> _Passage shown_
──────

Azul shareholders vote through TAP exit agreement

 In Aviation, Companies, News

The shareholders of Brazilian airline Azul owned by mogul David Neeleman have voted in favour of an agreement which will see the company withdraw from Portuguese national airline TAP.

The vote was approved at an extraordinary meeting of the General Assembly on Monday. The information was advanced to ECO by a source at the company’s Department of Investor Relations that added that the measure had been approved by 99% of the votes.
There were two items for voting at the meeting, one for the “sale of the indirect participation held by the company in TAP” and the other for the “elimination of the rights of debt conversion in capital in the shareholding loan of €90 million of Azul granted to TAP in 2016”.
The agreement has already been approved by David Neeleman, but was awaiting the green light from Azul shareholders, an approval that has now been given according to the source.
It means that all the conditions are now in place for the Portuguese state’s holding in TAP to increase from the 50% it has now to 72.5% agreed in July as a result of David Neeleman’s departure from having a shareholding interest in the Portuguese airline.

──────

Rows from a dataset
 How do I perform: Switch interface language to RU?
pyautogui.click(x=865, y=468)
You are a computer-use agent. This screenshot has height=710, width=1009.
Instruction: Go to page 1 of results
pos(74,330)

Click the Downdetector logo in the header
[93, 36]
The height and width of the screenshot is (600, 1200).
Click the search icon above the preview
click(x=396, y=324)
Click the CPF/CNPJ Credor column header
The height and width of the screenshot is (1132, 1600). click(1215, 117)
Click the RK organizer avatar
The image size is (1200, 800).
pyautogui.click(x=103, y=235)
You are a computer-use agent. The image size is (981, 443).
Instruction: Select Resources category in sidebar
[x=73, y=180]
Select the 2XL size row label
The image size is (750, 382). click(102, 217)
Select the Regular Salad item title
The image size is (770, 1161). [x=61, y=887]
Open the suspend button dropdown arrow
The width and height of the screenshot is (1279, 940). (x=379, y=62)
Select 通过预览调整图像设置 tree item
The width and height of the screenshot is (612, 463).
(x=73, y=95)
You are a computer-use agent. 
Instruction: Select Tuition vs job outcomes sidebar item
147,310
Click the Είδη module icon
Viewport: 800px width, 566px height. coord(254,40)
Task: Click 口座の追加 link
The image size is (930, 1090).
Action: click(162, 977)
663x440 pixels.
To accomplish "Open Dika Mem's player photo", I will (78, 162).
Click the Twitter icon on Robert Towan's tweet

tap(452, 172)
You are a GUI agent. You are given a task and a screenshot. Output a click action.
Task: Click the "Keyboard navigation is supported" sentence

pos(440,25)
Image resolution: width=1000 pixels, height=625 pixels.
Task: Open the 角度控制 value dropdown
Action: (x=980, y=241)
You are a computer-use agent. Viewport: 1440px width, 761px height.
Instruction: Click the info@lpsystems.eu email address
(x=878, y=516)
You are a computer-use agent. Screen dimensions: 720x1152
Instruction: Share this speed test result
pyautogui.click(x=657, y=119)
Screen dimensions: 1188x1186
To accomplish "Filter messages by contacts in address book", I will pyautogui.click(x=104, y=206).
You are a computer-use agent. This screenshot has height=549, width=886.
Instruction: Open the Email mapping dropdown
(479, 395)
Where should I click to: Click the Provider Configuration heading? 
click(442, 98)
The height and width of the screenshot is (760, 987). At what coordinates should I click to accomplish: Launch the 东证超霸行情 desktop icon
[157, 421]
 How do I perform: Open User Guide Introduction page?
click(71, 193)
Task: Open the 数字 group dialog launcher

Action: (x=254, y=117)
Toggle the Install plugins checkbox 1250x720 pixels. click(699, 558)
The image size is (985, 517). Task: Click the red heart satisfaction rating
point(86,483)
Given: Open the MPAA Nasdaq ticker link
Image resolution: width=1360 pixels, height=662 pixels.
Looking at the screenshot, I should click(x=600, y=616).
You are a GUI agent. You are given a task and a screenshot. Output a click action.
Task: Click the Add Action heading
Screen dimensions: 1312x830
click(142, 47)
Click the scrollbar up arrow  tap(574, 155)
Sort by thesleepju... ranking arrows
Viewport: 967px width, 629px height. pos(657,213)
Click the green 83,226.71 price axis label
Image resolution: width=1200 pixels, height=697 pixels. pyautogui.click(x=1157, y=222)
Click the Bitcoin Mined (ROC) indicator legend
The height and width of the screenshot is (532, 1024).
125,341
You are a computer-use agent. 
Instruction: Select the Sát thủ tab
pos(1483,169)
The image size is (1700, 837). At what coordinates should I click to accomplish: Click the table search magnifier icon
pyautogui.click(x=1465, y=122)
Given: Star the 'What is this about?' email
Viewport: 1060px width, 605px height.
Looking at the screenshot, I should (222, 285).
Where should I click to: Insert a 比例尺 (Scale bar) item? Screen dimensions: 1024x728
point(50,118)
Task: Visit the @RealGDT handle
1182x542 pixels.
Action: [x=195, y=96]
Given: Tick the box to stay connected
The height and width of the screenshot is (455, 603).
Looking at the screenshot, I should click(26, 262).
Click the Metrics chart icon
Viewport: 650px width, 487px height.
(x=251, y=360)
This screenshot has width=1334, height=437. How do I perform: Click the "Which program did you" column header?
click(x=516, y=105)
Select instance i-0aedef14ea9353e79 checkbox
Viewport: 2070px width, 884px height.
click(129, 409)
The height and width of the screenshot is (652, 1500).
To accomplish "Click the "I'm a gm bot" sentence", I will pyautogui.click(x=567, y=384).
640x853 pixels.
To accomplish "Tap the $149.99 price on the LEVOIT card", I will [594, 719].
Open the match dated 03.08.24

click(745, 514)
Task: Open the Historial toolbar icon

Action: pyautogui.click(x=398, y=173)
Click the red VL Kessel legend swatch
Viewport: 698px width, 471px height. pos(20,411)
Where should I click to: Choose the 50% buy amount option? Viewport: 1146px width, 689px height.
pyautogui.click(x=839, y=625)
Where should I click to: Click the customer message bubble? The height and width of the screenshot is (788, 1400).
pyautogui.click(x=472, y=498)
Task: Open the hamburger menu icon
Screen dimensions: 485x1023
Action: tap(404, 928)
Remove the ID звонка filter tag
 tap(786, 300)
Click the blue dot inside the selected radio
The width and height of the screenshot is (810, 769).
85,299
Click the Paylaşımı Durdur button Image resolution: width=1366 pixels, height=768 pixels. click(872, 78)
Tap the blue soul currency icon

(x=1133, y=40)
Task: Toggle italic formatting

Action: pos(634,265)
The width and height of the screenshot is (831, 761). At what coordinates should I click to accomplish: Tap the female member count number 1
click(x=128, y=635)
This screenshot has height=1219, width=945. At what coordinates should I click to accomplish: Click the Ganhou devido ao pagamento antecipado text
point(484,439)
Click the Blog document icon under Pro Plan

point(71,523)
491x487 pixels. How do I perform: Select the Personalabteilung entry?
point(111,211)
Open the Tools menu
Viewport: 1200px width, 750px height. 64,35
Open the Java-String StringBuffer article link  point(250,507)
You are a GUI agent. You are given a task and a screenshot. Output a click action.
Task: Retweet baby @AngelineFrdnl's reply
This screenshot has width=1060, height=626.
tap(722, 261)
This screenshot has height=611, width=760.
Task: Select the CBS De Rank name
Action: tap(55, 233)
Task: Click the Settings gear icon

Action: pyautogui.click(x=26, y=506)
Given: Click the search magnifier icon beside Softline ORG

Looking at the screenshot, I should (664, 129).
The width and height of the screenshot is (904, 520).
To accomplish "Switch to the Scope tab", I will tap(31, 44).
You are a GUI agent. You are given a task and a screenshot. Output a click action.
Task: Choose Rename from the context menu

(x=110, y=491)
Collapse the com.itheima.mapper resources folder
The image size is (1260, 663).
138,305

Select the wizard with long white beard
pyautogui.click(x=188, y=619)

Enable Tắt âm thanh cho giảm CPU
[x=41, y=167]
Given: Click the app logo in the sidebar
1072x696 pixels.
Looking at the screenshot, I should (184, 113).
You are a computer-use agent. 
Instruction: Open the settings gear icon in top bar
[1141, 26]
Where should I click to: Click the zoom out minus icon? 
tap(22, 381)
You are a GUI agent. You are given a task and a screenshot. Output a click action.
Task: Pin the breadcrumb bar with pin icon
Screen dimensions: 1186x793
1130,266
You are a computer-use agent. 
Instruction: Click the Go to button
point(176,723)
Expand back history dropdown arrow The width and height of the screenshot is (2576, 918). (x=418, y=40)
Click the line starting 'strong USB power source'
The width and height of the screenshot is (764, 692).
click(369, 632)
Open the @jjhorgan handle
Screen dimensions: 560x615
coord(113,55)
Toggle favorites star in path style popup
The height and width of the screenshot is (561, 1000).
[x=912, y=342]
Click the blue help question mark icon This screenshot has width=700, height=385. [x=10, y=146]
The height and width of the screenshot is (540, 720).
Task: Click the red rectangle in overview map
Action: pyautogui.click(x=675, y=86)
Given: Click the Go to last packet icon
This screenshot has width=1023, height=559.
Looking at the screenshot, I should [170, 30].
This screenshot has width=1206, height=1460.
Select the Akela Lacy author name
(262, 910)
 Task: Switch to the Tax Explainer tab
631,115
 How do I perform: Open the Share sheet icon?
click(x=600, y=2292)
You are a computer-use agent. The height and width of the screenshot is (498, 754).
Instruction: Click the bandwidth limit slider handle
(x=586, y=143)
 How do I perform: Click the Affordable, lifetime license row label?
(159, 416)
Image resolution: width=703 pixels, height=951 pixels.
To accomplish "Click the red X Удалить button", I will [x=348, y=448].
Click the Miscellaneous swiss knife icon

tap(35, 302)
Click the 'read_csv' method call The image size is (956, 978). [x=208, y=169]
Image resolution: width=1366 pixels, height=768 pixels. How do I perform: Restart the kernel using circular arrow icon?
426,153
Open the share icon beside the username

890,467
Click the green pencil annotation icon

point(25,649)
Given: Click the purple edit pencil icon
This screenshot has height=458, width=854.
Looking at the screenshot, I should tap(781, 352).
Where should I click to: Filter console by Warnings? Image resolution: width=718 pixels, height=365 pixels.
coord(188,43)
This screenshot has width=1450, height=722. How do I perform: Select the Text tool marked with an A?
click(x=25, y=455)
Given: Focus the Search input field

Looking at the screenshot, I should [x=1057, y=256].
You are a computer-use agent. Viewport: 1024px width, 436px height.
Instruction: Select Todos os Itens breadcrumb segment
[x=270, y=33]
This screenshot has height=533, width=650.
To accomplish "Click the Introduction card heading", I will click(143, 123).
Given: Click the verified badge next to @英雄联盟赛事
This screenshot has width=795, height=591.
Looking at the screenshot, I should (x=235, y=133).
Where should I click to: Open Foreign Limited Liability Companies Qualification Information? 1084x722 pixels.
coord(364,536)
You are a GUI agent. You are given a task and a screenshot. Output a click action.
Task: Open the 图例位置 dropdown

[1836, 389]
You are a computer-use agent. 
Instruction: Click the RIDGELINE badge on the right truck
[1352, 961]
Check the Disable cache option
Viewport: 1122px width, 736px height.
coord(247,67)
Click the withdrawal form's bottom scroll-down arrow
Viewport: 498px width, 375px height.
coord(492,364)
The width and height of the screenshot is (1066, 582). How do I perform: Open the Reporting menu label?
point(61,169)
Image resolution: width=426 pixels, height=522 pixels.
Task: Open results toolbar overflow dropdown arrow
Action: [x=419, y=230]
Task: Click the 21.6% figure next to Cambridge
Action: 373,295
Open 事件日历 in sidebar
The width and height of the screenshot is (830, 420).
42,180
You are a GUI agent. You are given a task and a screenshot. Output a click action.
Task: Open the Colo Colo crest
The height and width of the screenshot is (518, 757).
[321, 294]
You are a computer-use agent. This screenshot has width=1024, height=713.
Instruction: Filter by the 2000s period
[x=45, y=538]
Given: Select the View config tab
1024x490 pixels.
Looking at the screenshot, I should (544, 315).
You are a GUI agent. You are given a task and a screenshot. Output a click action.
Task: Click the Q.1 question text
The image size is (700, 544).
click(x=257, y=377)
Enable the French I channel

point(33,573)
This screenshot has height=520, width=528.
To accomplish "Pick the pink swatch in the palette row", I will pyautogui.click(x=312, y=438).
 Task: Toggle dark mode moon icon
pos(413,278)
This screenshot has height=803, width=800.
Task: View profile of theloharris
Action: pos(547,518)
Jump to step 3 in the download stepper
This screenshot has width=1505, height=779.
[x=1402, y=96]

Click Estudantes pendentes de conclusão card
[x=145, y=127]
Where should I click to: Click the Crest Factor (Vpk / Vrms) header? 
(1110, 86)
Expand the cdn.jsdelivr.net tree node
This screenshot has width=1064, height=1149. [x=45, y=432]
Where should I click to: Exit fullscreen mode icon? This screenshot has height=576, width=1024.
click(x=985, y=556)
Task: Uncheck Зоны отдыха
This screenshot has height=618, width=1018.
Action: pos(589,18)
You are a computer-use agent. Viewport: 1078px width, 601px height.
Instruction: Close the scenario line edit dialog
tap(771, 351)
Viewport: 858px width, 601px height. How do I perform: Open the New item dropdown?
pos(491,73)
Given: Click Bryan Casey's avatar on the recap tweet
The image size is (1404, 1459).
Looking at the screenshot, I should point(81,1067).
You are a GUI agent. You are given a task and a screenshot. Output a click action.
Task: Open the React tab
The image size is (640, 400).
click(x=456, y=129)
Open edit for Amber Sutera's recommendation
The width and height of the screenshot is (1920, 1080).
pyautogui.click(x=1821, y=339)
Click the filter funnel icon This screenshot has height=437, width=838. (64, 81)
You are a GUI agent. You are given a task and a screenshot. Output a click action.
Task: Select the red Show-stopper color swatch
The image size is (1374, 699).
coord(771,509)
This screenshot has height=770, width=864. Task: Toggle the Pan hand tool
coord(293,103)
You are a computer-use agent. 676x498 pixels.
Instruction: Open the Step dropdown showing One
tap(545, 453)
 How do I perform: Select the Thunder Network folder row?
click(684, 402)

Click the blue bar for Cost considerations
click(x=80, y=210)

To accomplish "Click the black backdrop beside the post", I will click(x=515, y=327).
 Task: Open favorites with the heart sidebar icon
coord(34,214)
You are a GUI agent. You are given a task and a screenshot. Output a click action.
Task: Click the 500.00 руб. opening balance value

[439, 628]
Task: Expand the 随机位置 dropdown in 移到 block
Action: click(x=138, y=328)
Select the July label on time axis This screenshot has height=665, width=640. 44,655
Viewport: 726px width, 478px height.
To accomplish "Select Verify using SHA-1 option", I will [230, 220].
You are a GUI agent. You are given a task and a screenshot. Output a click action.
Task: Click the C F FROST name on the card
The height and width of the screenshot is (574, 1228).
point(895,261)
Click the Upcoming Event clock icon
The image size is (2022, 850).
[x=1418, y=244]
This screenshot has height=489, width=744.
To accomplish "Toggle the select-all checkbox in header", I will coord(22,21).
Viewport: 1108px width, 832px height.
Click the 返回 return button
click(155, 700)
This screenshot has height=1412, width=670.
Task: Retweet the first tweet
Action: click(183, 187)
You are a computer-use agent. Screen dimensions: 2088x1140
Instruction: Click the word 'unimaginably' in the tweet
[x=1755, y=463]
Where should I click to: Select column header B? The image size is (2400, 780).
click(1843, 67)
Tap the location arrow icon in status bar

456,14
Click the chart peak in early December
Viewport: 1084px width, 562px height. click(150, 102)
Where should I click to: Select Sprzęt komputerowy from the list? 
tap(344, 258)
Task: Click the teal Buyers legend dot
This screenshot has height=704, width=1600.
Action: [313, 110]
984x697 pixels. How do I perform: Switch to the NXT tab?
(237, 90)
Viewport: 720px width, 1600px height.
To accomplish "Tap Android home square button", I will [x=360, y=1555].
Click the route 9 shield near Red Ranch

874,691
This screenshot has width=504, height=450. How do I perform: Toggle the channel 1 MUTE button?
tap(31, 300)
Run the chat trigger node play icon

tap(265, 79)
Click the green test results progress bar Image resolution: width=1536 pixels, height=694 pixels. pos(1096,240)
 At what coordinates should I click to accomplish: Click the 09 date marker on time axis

──────

> _What you have to do_
Can you write out the entire article on the Azul shareholder vote word for word? These rows have nothing to do with the article on the Azul shareholder vote.

> _Solution to this exercise_
Azul shareholders vote through TAP exit agreement

 In Aviation, Companies, News

The shareholders of Brazilian airline Azul owned by mogul David Neeleman have voted in favour of an agreement which will see the company withdraw from Portuguese national airline TAP.

The vote was approved at an extraordinary meeting of the General Assembly on Monday. The information was advanced to ECO by a source at the company’s Department of Investor Relations that added that the measure had been approved by 99% of the votes.
There were two items for voting at the meeting, one for the “sale of the indirect participation held by the company in TAP” and the other for the “elimination of the rights of debt conversion in capital in the shareholding loan of €90 million of Azul granted to TAP in 2016”.
The agreement has already been approved by David Neeleman, but was awaiting the green light from Azul shareholders, an approval that has now been given according to the source.
It means that all the conditions are now in place for the Portuguese state’s holding in TAP to increase from the 50% it has now to 72.5% agreed in July as a result of David Neeleman’s departure from having a shareholding interest in the Portuguese airline.